* **Given task**
Render the lines of the records below as a numbered list, omitting any blank lines.

======== Provided material

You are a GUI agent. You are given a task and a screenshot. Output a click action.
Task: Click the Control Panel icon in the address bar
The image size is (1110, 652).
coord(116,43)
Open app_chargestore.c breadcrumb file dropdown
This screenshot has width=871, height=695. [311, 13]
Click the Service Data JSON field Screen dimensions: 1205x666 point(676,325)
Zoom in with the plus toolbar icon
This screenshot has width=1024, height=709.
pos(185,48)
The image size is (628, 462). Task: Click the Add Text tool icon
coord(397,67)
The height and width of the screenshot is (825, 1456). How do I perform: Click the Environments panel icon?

================

* **Reply**
1. You are a GUI agent. You are given a task and a screenshot. Output a click action.
2. Task: Click the Control Panel icon in the address bar
3. The image size is (1110, 652).
4. coord(116,43)
5. Open app_chargestore.c breadcrumb file dropdown
6. This screenshot has width=871, height=695. [311, 13]
7. Click the Service Data JSON field Screen dimensions: 1205x666 point(676,325)
8. Zoom in with the plus toolbar icon
9. This screenshot has width=1024, height=709.
10. pos(185,48)
11. The image size is (628, 462). Task: Click the Add Text tool icon
12. coord(397,67)
13. The height and width of the screenshot is (825, 1456). How do I perform: Click the Environments panel icon?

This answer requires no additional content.